(Collected data entries)
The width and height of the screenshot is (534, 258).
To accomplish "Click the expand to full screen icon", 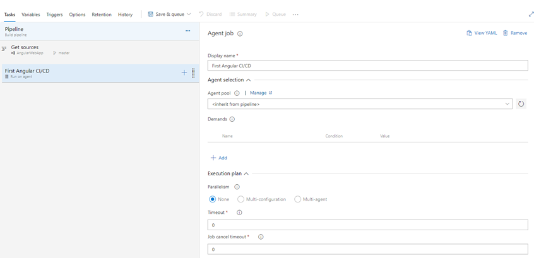I will click(x=531, y=14).
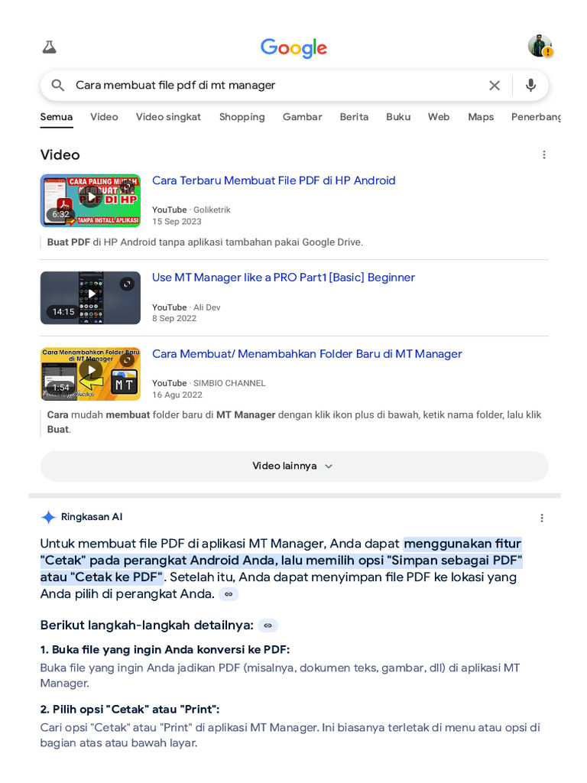Expand Video lainnya to show more videos
Image resolution: width=587 pixels, height=783 pixels.
coord(294,466)
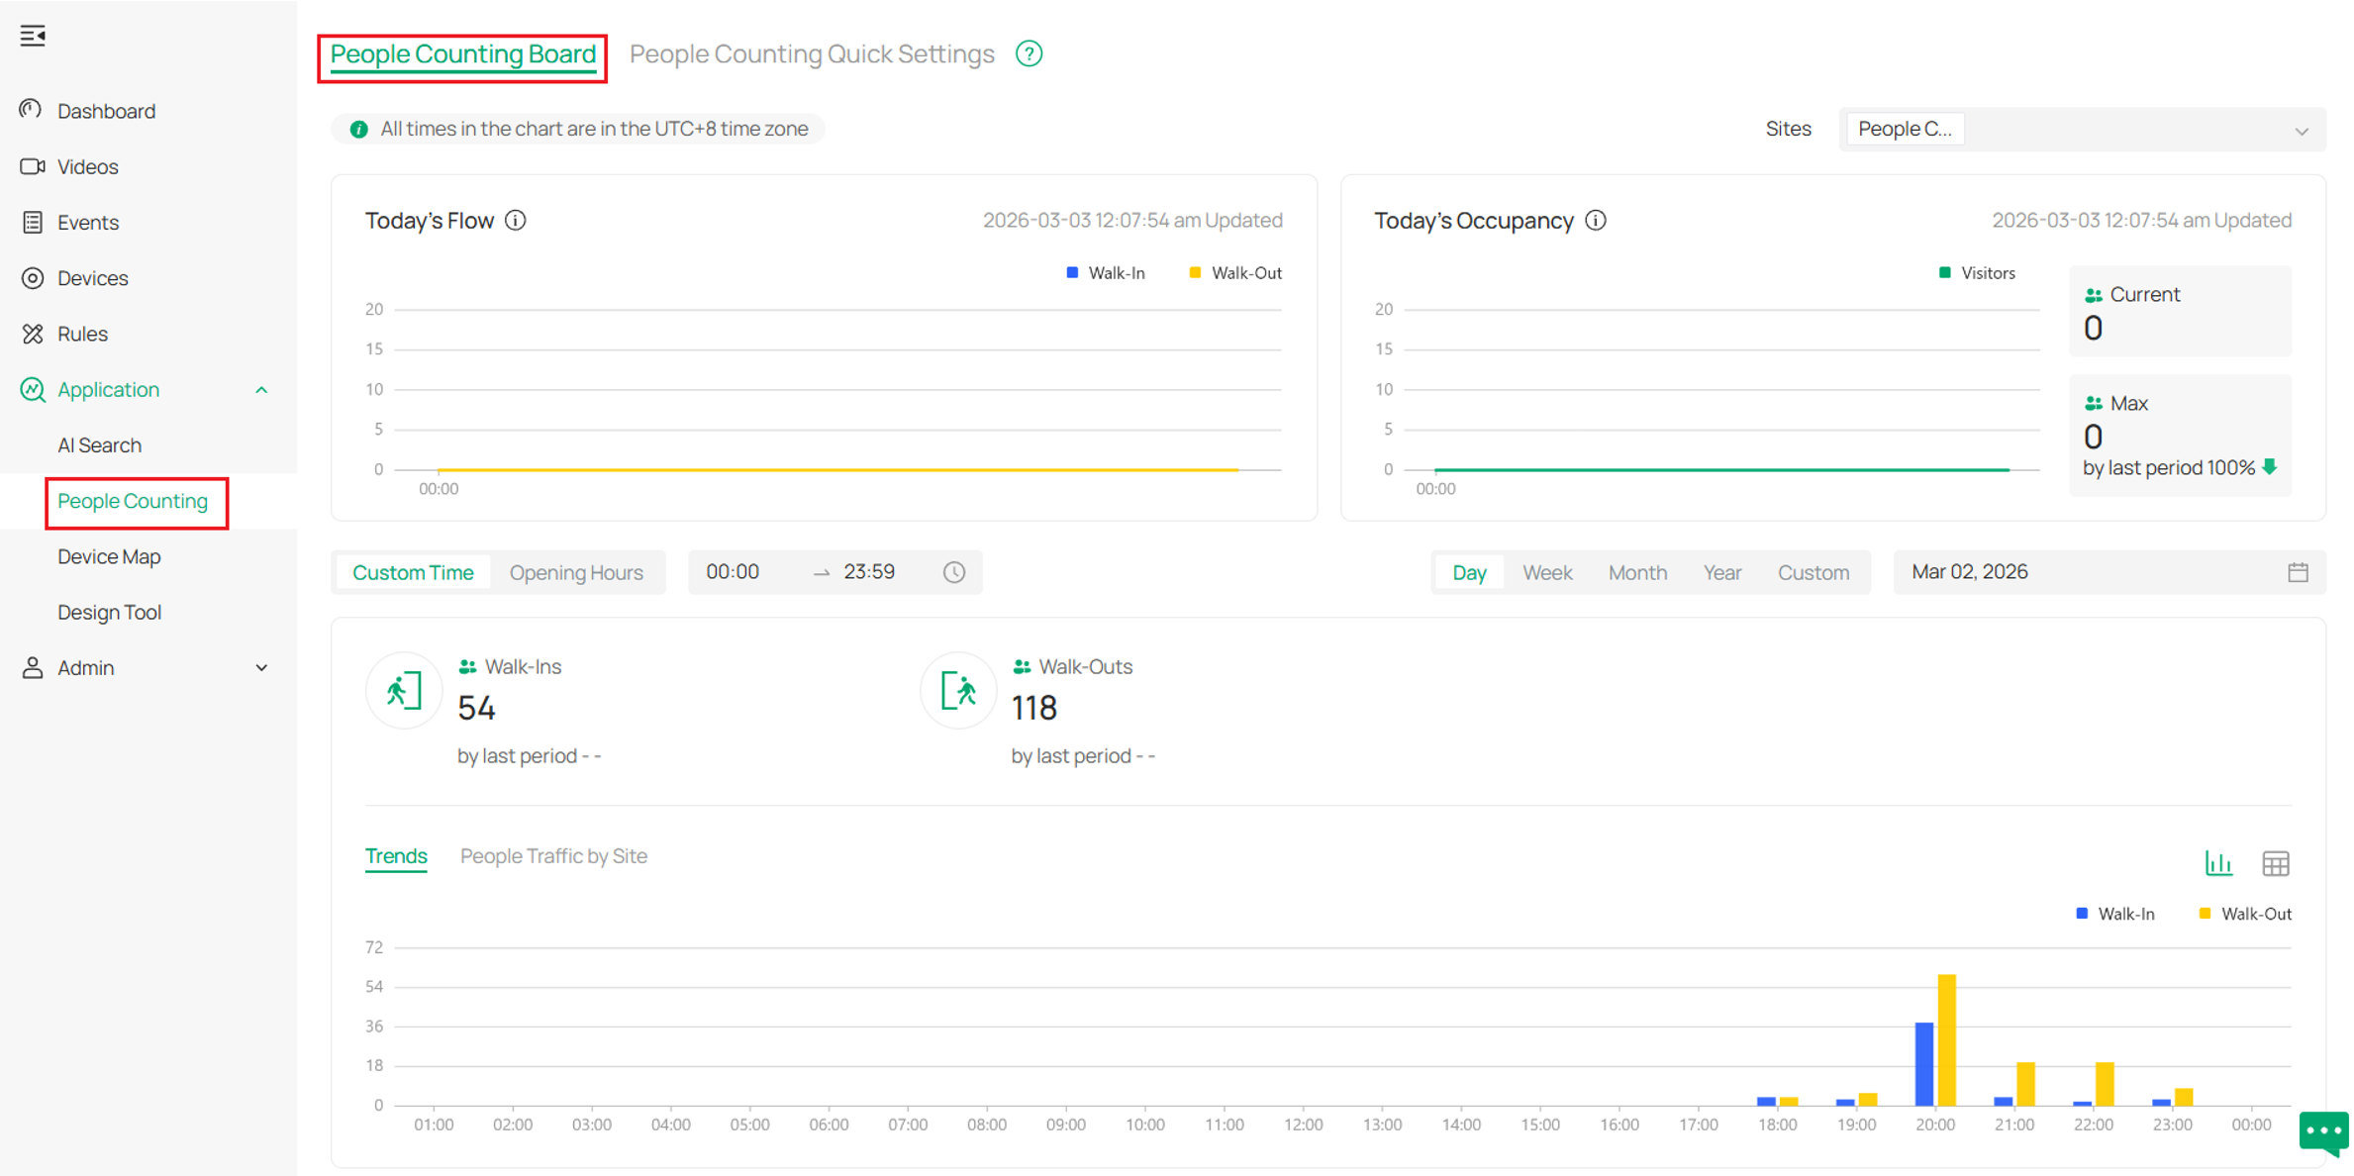Go to Device Map page
The image size is (2354, 1176).
tap(109, 556)
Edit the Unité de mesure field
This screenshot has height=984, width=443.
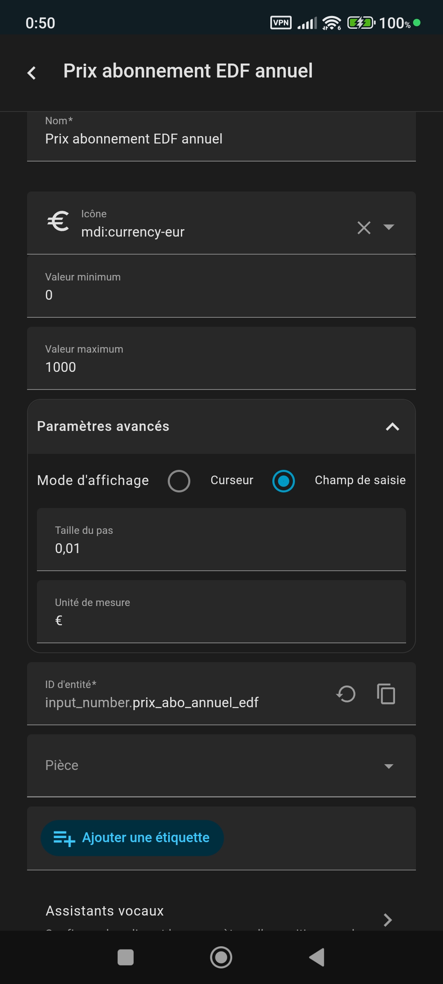coord(222,620)
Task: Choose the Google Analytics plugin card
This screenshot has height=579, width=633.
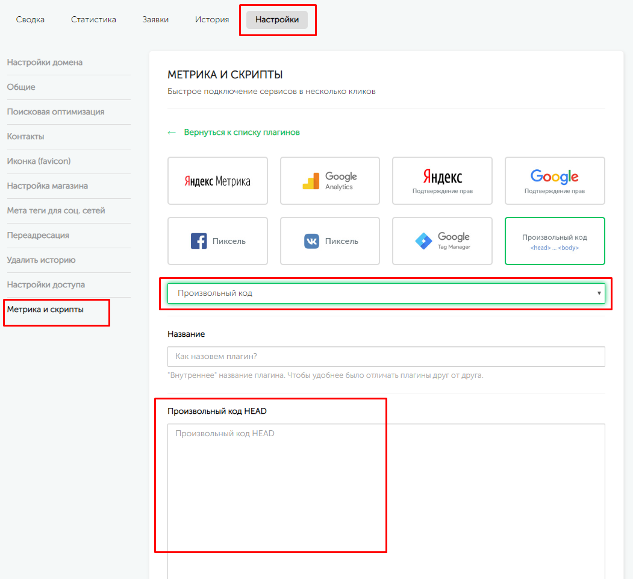Action: pos(329,181)
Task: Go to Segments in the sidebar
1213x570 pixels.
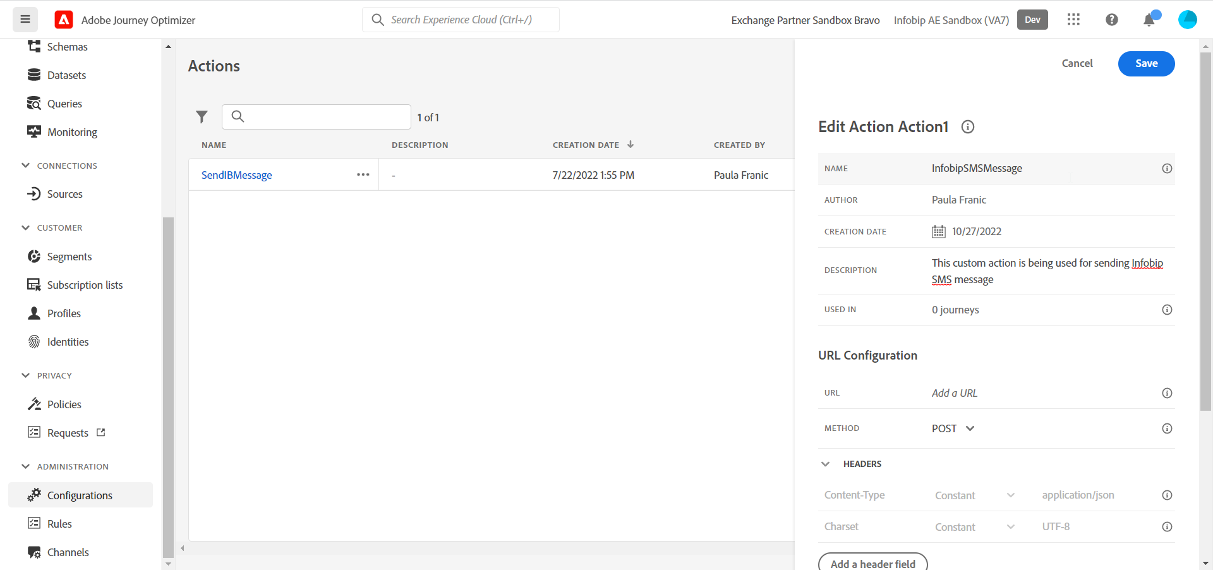Action: [69, 257]
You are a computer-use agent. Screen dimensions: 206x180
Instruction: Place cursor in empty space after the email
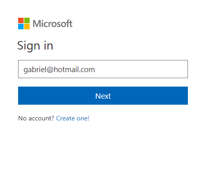click(x=141, y=69)
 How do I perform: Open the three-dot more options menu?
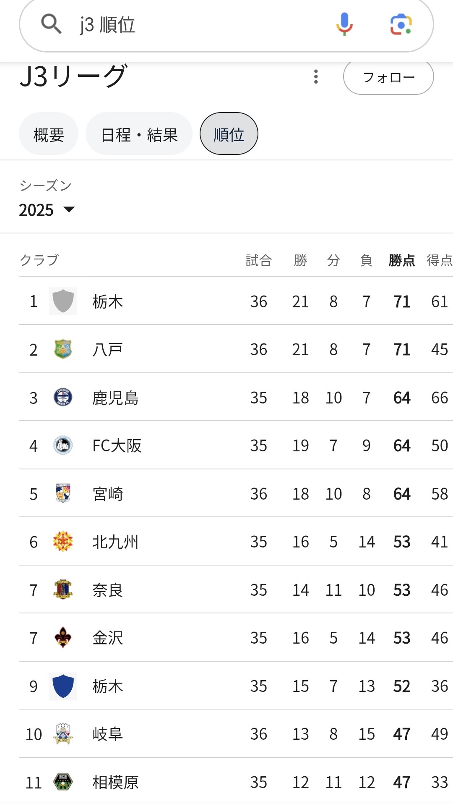(x=316, y=77)
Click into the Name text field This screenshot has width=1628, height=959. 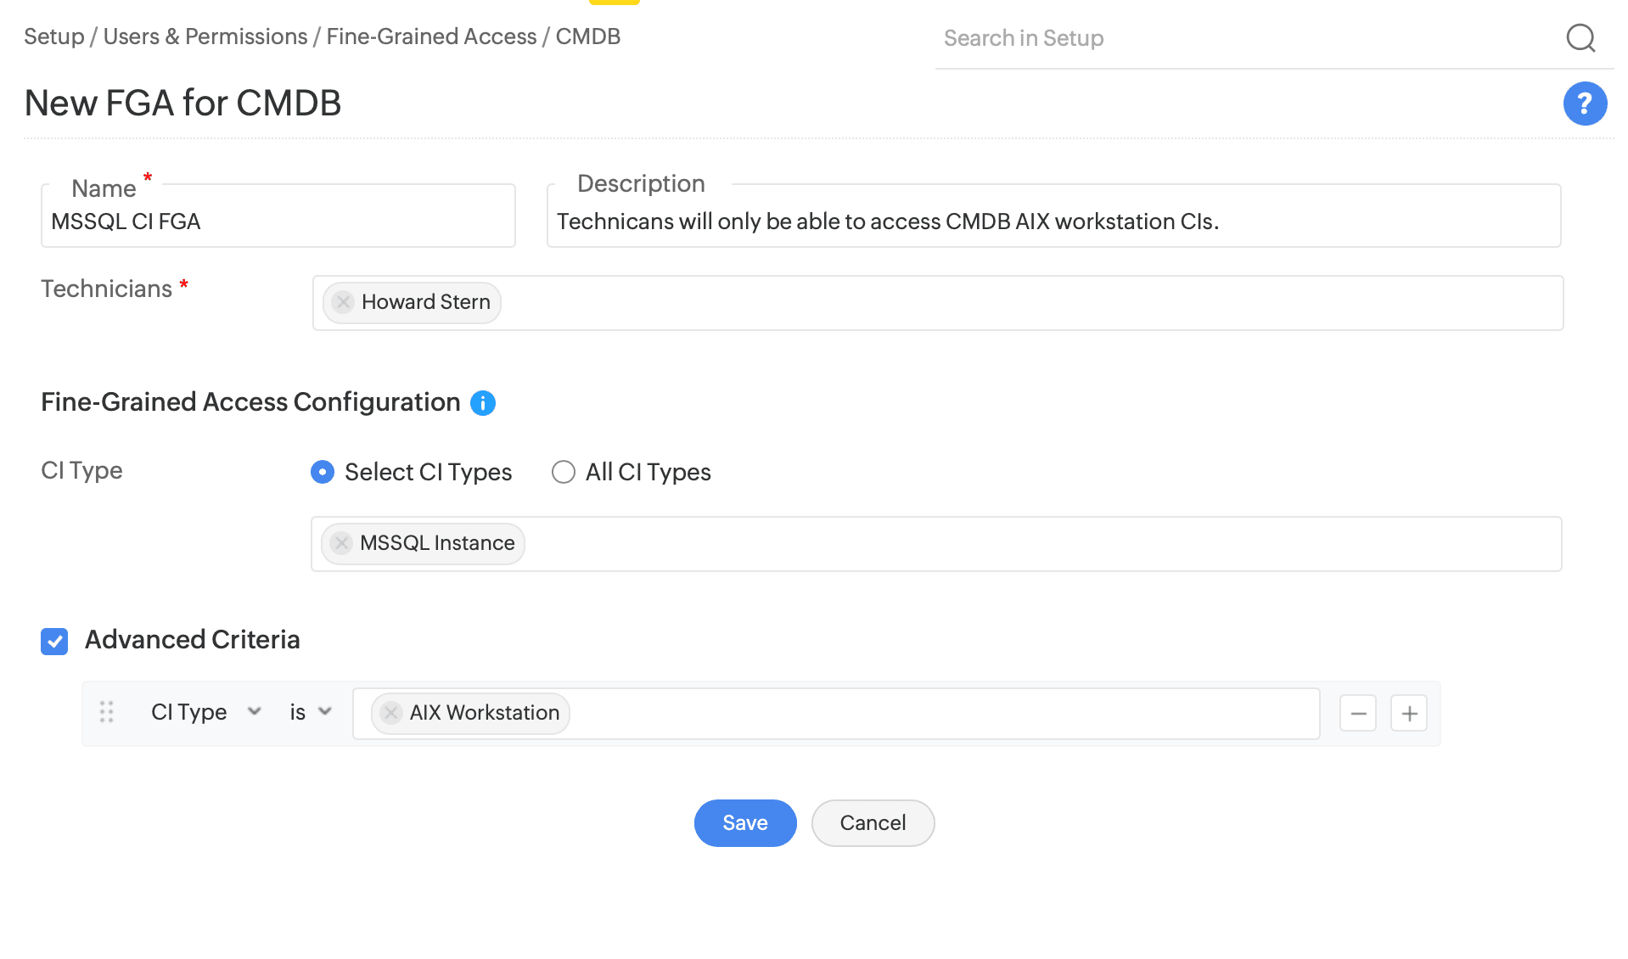coord(278,222)
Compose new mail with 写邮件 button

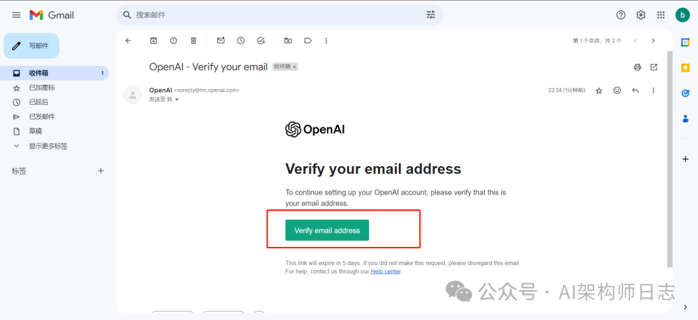coord(32,46)
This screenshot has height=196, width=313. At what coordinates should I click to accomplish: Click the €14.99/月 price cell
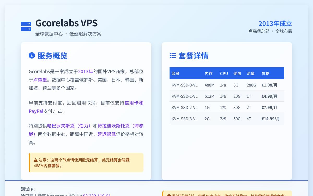(271, 119)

### Your assignment:
If a line of the records above holds the word "Task", show it.

### Worked solution:
Task: Choose the Google Analytics plugin card
Task: Go to Segments in the sidebar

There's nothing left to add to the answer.